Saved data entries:

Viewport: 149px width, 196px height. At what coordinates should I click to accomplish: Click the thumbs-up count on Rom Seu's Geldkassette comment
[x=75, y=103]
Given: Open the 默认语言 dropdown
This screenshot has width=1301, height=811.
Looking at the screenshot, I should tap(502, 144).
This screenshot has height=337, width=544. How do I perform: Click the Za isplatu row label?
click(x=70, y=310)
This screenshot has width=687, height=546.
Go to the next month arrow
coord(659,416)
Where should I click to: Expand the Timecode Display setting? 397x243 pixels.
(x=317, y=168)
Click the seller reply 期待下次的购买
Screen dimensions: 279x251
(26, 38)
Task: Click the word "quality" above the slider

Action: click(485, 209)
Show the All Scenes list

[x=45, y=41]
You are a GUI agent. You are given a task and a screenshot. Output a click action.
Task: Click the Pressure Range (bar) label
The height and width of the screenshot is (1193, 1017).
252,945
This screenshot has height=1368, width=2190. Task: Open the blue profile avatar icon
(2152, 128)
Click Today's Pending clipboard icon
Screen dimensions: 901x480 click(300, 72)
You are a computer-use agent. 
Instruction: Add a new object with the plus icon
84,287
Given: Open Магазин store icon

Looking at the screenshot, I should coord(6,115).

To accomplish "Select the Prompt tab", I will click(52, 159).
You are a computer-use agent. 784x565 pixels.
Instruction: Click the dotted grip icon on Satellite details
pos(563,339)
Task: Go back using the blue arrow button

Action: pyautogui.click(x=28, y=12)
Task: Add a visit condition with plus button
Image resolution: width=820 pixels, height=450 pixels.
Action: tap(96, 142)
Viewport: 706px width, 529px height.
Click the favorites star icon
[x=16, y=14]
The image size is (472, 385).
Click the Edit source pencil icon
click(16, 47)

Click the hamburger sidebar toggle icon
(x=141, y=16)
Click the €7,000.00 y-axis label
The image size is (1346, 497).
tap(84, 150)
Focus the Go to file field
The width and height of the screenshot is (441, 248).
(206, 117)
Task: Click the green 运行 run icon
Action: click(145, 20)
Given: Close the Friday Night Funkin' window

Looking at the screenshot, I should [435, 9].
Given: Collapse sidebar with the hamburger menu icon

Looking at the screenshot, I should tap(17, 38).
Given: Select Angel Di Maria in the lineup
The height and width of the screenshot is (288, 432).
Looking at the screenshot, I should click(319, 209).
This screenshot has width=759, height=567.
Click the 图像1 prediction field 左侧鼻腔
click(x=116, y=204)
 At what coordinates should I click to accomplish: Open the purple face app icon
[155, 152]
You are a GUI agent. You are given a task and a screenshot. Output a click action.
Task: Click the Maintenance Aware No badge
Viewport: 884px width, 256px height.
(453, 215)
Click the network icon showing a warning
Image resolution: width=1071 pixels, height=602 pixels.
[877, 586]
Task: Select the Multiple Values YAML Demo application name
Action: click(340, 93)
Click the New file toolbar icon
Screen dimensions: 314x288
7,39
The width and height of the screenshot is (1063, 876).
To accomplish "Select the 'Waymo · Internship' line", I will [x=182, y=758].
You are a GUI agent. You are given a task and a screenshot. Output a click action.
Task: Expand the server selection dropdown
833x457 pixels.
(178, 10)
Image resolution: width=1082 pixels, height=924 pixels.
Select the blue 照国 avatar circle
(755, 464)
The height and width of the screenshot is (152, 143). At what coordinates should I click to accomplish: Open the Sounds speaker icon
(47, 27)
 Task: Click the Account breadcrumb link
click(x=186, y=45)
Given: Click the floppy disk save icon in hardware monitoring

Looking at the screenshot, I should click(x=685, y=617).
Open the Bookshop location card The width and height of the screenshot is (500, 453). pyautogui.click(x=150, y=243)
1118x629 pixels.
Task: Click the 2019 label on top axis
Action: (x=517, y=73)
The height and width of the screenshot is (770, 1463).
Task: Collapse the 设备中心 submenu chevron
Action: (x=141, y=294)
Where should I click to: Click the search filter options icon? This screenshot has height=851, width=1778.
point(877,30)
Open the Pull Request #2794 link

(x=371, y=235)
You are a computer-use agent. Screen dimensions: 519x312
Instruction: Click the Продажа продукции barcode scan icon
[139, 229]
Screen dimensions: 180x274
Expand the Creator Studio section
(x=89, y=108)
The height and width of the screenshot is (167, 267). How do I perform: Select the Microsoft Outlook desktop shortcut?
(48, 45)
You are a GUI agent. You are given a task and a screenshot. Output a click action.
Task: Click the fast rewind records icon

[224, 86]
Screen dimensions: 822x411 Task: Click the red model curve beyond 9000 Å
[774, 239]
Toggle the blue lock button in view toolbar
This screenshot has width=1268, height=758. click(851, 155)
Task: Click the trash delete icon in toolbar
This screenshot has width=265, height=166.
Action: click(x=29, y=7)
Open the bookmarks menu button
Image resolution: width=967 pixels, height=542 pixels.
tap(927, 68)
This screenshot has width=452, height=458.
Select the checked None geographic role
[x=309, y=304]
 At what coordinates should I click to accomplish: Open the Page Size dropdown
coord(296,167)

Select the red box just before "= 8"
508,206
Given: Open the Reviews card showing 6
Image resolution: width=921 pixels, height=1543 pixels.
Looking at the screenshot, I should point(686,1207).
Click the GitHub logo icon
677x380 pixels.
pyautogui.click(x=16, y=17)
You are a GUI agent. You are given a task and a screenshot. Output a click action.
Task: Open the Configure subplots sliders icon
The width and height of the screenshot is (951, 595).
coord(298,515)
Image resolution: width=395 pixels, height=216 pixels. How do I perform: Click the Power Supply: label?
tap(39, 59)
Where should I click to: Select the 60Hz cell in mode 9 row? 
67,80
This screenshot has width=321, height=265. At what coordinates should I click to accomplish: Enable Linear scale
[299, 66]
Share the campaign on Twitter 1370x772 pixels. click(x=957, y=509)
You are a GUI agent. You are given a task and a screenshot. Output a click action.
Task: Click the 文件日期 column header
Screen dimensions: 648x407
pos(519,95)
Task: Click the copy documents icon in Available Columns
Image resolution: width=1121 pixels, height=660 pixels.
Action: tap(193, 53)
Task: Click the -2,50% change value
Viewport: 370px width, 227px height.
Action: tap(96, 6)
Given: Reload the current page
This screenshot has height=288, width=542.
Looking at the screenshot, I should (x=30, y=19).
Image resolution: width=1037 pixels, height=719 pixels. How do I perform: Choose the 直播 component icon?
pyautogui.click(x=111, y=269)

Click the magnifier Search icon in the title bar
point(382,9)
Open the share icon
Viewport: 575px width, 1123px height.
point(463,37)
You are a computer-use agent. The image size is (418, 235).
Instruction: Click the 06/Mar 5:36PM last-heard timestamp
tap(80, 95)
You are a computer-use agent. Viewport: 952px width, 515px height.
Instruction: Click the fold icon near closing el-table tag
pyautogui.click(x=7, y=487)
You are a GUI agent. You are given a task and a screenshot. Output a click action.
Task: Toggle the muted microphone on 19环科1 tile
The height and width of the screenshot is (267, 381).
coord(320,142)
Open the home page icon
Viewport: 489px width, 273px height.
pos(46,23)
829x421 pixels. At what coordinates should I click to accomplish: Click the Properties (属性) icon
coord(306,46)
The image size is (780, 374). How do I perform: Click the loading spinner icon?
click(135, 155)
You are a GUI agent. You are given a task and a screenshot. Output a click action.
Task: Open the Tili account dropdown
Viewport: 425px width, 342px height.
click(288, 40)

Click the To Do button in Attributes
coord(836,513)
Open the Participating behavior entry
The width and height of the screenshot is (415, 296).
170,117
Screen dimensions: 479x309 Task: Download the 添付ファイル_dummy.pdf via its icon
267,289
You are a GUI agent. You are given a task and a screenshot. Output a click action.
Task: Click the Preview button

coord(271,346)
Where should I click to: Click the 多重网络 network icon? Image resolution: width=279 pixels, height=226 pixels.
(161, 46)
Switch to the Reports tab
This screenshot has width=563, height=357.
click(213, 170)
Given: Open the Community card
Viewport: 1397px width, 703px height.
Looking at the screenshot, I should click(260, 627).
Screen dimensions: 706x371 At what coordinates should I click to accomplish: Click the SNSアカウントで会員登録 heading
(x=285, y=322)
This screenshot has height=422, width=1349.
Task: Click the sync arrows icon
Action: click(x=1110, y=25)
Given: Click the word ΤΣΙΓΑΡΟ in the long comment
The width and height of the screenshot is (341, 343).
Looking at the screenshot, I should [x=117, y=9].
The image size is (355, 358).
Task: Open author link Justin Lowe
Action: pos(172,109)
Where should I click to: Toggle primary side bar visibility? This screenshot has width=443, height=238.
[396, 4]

Exercise description
Quote only the stretch of lines that starts the data above and ends with the line containing "Given: Open the 默认语言 dropdown", both included.

Response
Viewport: 149px width, 196px height. At what coordinates should I click to accomplish: Click the thumbs-up count on Rom Seu's Geldkassette comment
[x=75, y=103]
Given: Open the 默认语言 dropdown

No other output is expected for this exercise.